| Problem details |
Search the data for the word "computer" and copy every line where it occurs.

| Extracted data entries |
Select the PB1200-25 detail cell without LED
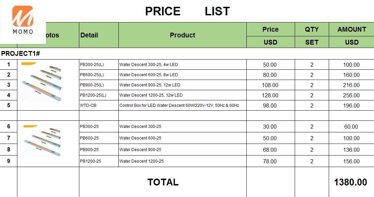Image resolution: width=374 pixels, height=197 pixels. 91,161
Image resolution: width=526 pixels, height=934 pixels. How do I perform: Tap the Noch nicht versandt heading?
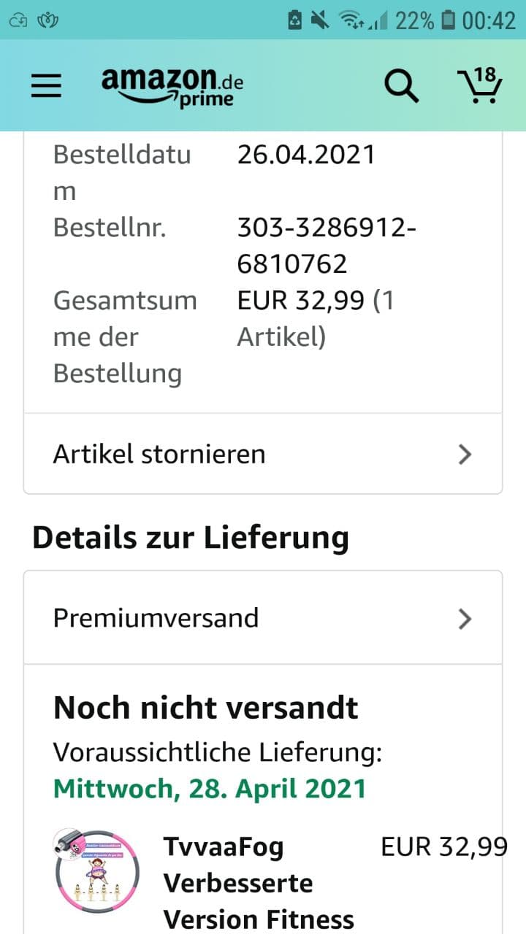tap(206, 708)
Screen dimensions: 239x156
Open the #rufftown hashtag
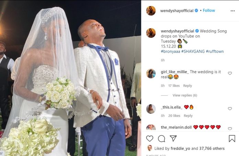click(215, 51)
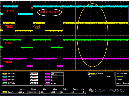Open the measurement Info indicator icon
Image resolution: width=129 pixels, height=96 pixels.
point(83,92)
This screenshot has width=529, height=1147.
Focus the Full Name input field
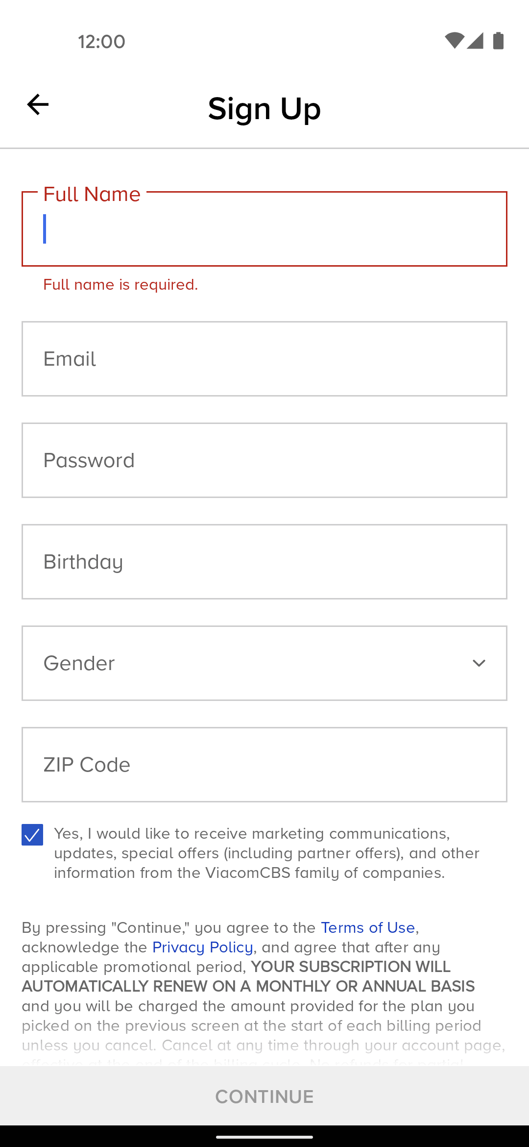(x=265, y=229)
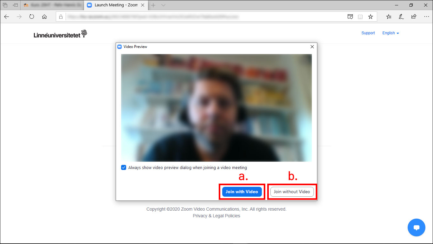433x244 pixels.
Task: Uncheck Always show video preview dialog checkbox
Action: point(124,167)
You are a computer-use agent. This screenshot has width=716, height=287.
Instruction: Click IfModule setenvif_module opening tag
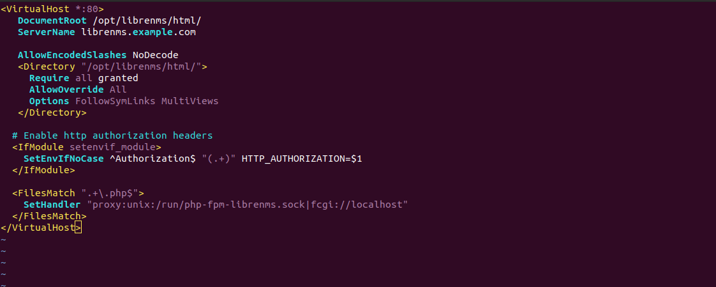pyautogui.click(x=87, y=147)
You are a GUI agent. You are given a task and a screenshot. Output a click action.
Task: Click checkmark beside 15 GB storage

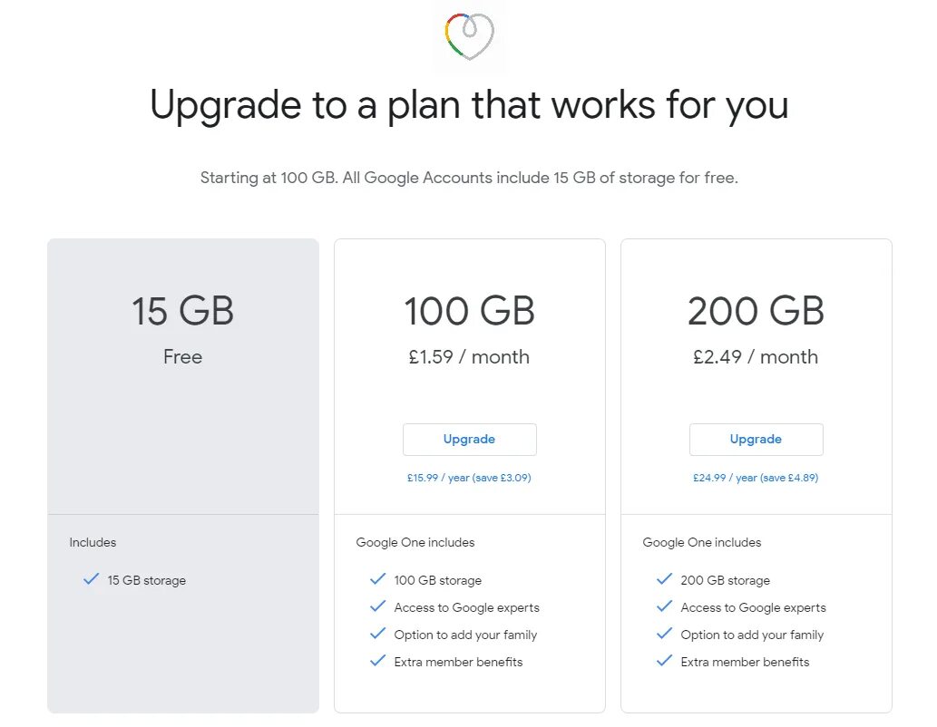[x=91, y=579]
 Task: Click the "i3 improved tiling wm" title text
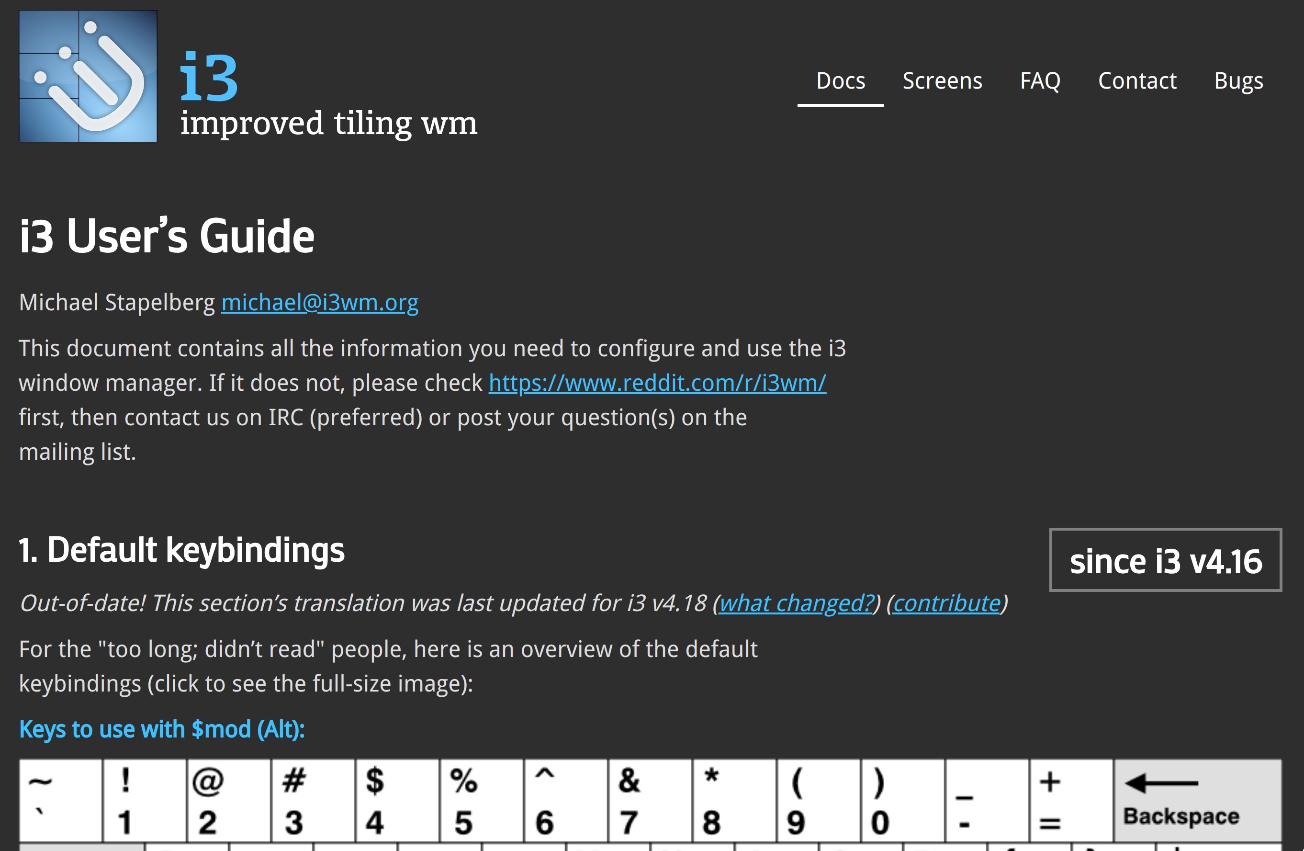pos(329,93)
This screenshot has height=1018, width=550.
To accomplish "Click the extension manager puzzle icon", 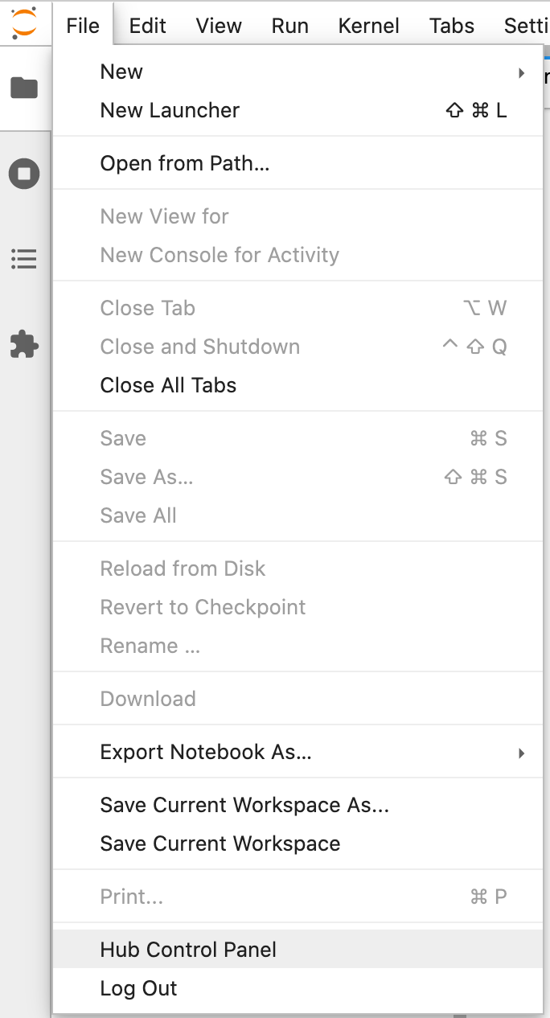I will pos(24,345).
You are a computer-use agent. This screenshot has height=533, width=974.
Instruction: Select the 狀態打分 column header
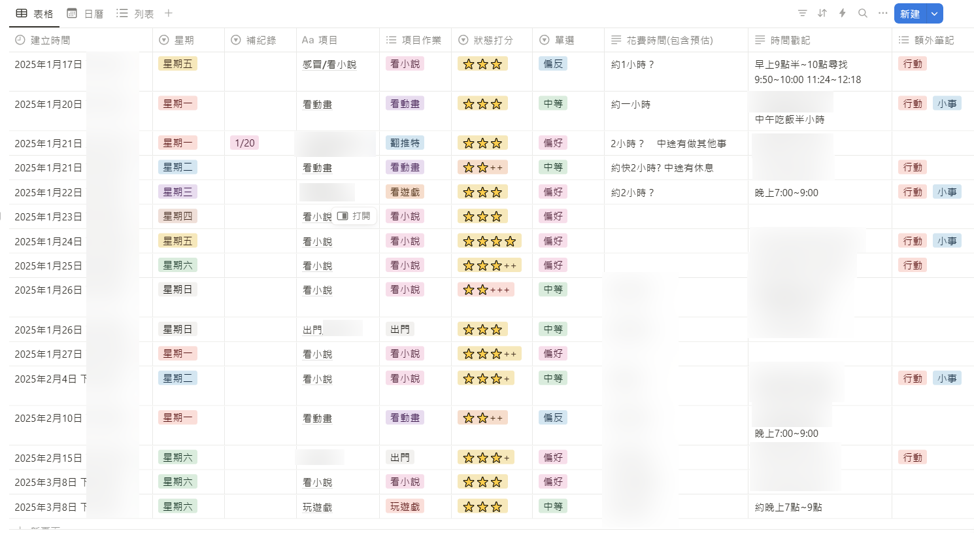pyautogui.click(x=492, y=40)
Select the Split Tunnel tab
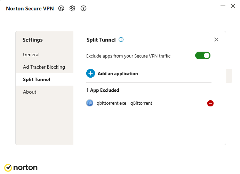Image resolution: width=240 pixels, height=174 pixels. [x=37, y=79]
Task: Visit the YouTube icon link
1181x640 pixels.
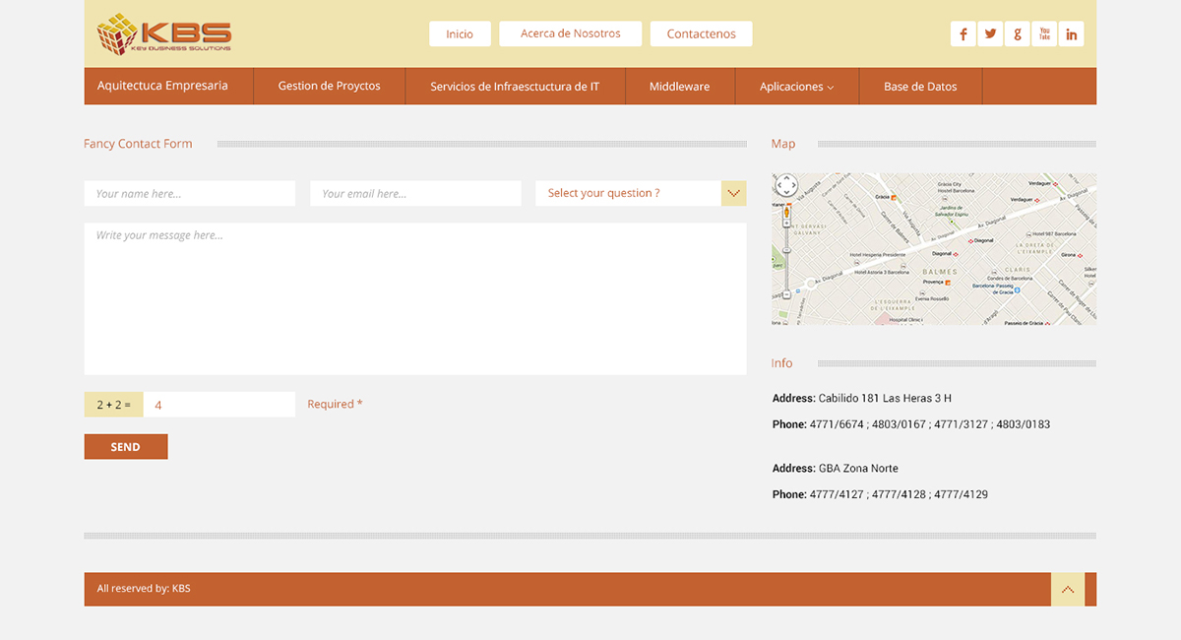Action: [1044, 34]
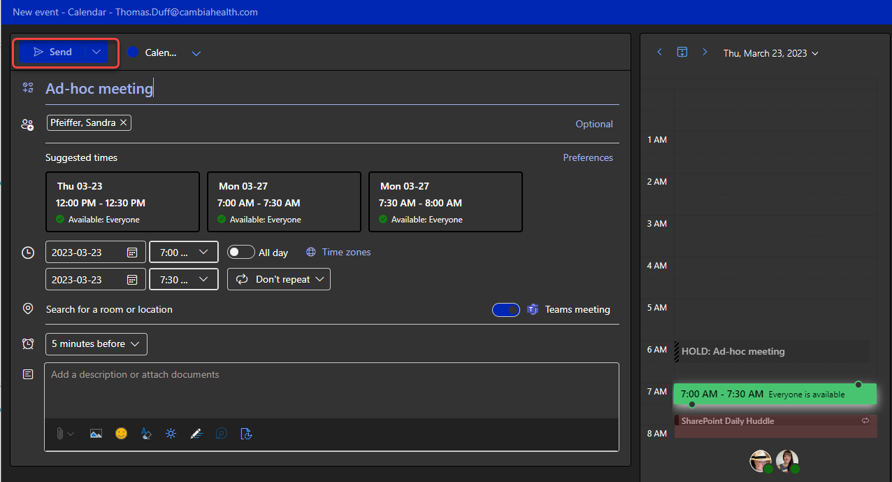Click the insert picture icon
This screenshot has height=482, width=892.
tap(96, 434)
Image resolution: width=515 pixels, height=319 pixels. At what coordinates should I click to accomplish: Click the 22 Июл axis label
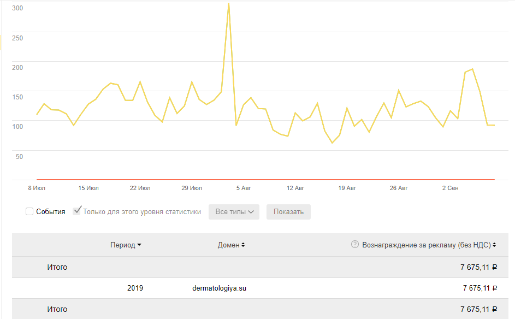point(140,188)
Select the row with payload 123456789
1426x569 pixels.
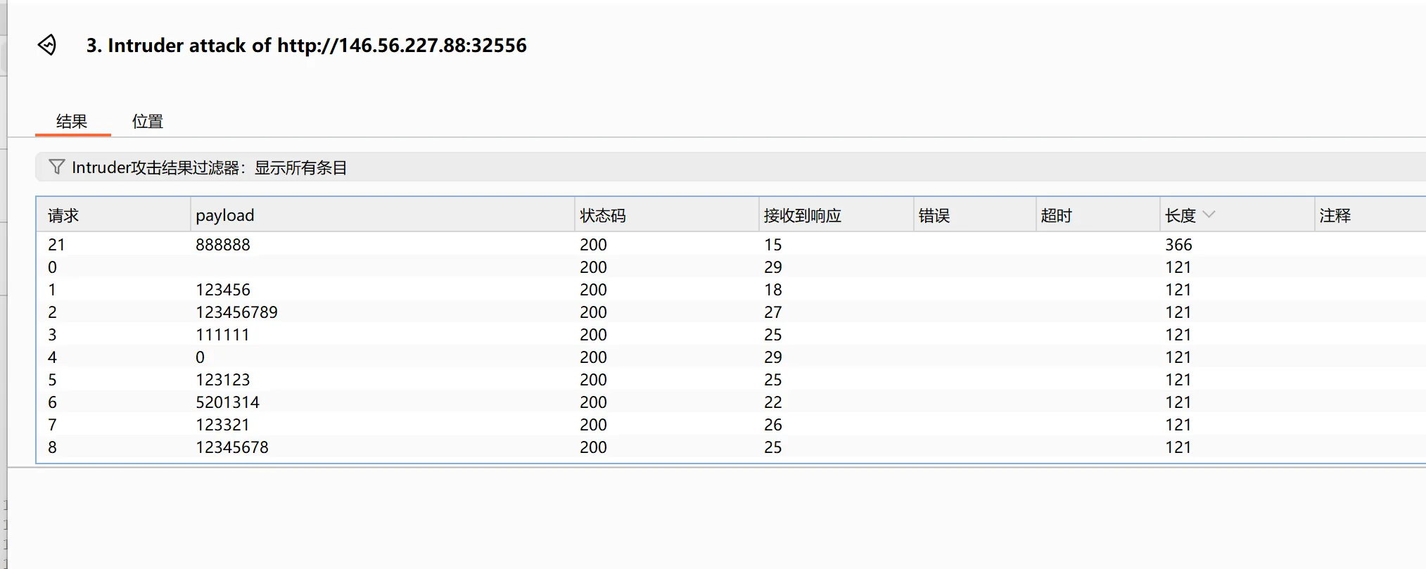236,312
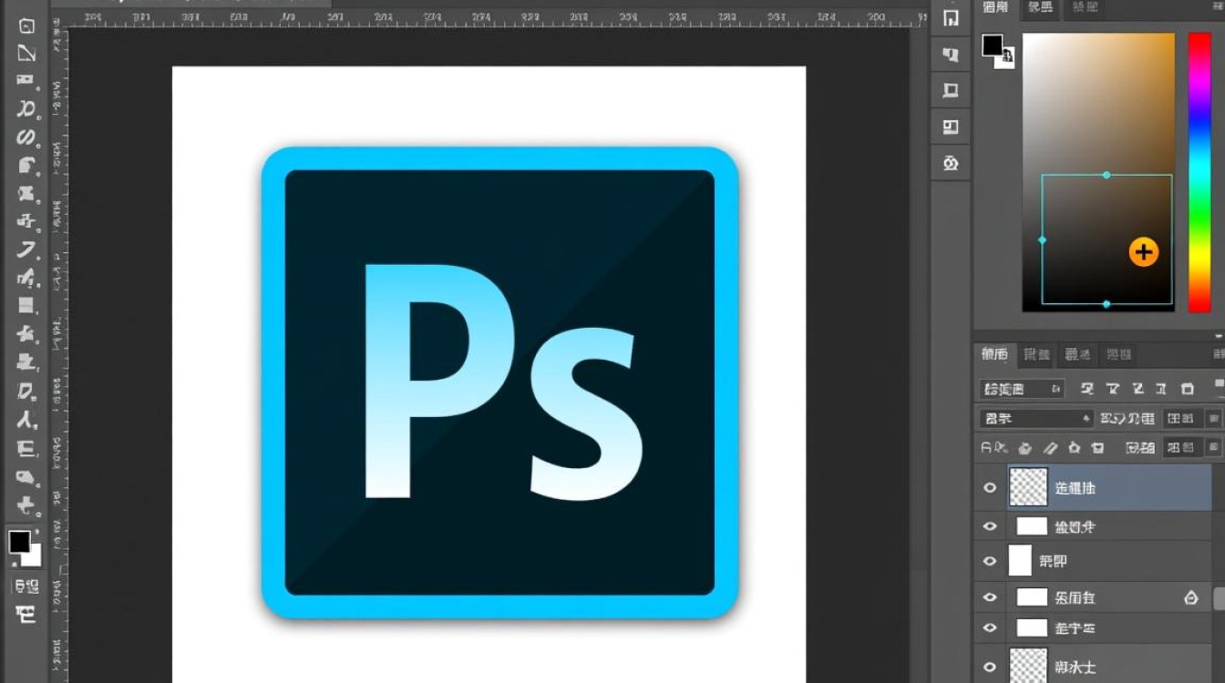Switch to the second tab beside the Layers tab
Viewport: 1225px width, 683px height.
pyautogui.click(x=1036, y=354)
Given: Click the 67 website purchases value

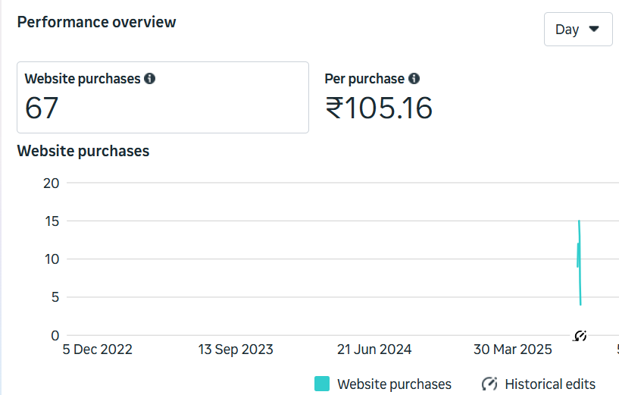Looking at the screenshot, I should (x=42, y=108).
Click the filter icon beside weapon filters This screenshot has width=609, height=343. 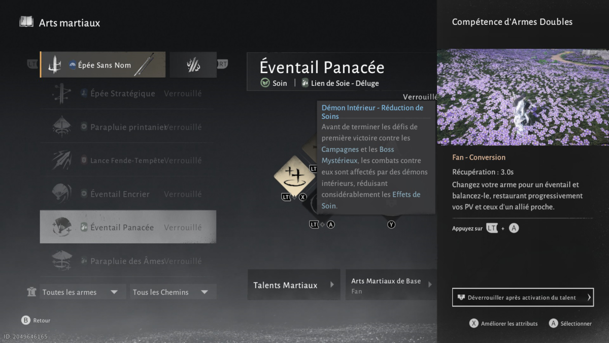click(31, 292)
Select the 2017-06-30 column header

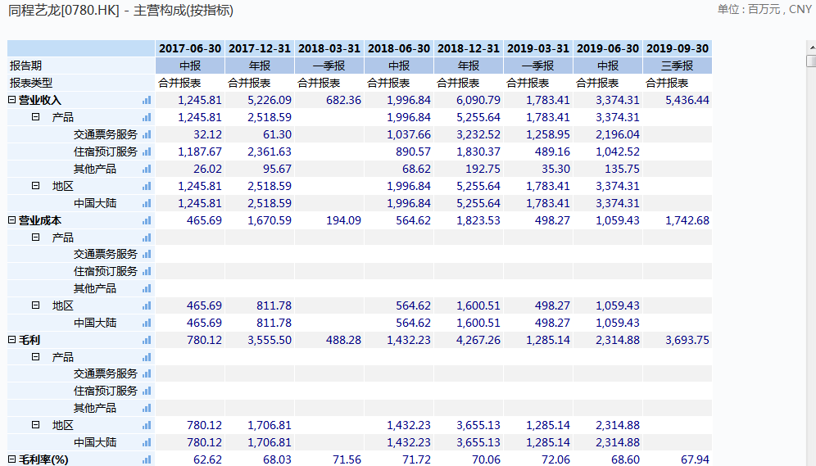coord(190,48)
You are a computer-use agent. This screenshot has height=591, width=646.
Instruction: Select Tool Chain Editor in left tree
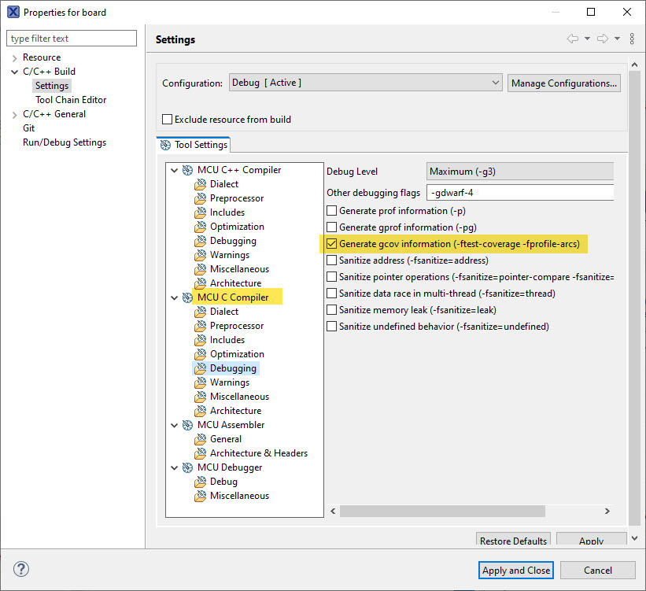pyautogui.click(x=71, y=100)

| Solution to the problem |
You are a computer-use agent. This screenshot has width=716, height=287.
You are a computer-use agent. This screenshot has height=533, width=974.
You are a computer-use agent. This screenshot has height=591, width=646.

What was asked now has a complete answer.